→ **Fragment dokumentu**

◇ ◇ ◇ ◇ ◇ ◇ ◇

HopeIsAll
Dołączył: 23 Kwi 2013
Posty: 2
Przeczytał: 0 tematów
Ostrzeżeń: 0/5
|
Wysłany: Wto 20:16, 23 Kwi 2013 Temat postu: Miłość > zdrowie > dobra materialne |
|
|
Chcialbym miec dziewczyne. Taką ktora by mnie kochala tak bardzo jak ja ją.
Zbyt wiele stracilem aby moglo byc lepiej. Nie zaznalem milosci, prawdziwej przyjazni, bliskosci innych osob. Juz jest za pozno. Mlodosc juz przeminela teraz bedzie tylko gorzej.
Chcialbym miec kogos kto mnie pocieszy kogo ja moge pocieszyc i przytulic w trudnych sytuacjach, chce miec kogos na kim moge polegac.
Moje serce sie rozpada na kawalki. Za kazdym razem gdy mysle o niej, gdy wyobrazam sobie jak moglo by wygladac moje zycie u jej boku, a nastepnie gdy uswiadamiam sobie ze to jest tylko złudne marzenie dla mnie nieosiagalne, kontrastujace z rzeczywistoscia - tym jak jest naprawde, czuje taki dziwny ucisk na sercu ktory sprawia ze jest mi smutno i mysle o najgorszym.

◇ ◇ ◇ ◇ ◇ ◇ ◇

→ **Fragment źródła**

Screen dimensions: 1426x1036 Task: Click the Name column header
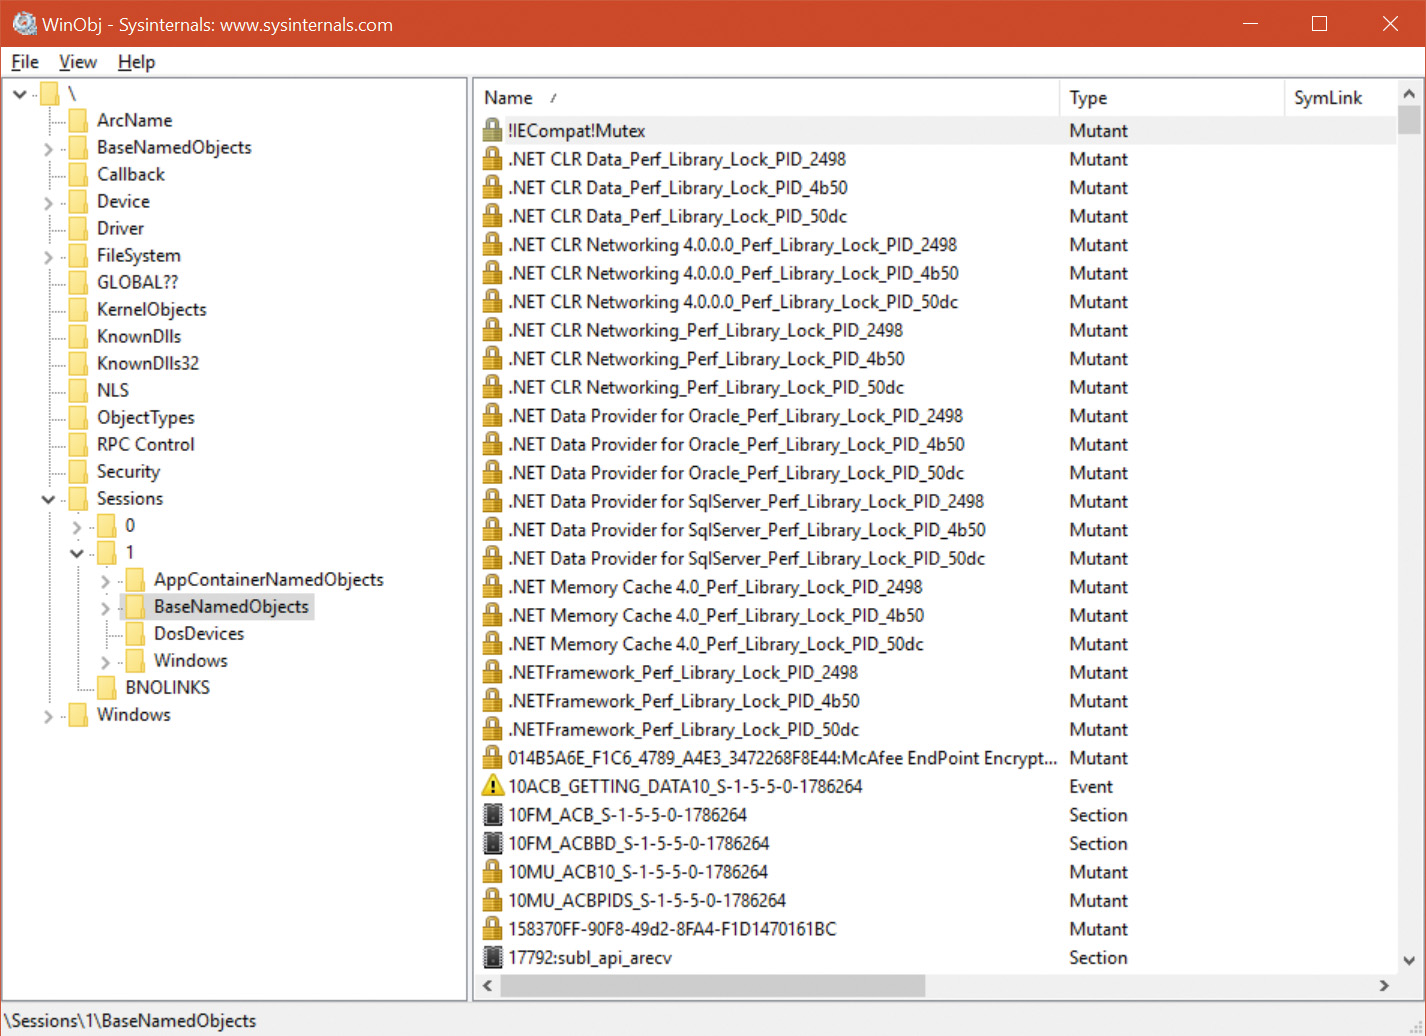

◇ ◇ ◇ ◇ ◇ ◇ ◇

→ **Lista zadań**
1. Wypisz z wpisu o tęsknocie za miłością wszystkie rzeczy wymienione zaraz po słowach „Nie zaznalem”.
2. Przepisz wiernie z wpisu o tęsknocie za miłością fragment, który otwierają słowa zawierające „Zbyt wiele stracilem”, a zamyka „mysle o najgorszym.”.
3. Napisz dalszy ciąg wpisu o tęsknocie za miłością, zaczynając tuż po jego ostatnim zdaniu.

→ **Odpowiedzi do zadań**
1. milosci, prawdziwej przyjazni, bliskosci innych osob

2.
Zbyt wiele stracilem aby moglo byc lepiej. Nie zaznalem milosci, prawdziwej przyjazni, bliskosci innych osob. Juz jest za pozno. Mlodosc juz przeminela teraz bedzie tylko gorzej.
Chcialbym miec kogos kto mnie pocieszy kogo ja moge pocieszyc i przytulic w trudnych sytuacjach, chce miec kogos na kim moge polegac.
Moje serce sie rozpada na kawalki. Za kazdym razem gdy mysle o niej, gdy wyobrazam sobie jak moglo by wygladac moje zycie u jej boku, a nastepnie gdy uswiadamiam sobie ze to jest tylko złudne marzenie dla mnie nieosiagalne, kontrastujace z rzeczywistoscia - tym jak jest naprawde, czuje taki dziwny ucisk na sercu ktory sprawia ze jest mi smutno i mysle o najgorszym.

3.
Potrafie sobie wyobrazic jak moglo by wygladac moje zycie gdybym byl normalny, mial przyjaciol z ktorymi mile spedzal czas, mial dziewczyne dla ktorej oddalbym wszystko. Gdyby wszystko przychodzilo mi z latwoscia, kazda normalna czynnosc byla dla mnie czyms naturalnym.
Potrafie sobie wyobrazic zycie ktore sprawia mi radosc i daje powody do dalszej egzystencji.
Chcialbym byc optymistą, miec nadzieje ktora da mi sile. Chce miec powod do zycia.
Chce sie zabic ale nie chce umierac...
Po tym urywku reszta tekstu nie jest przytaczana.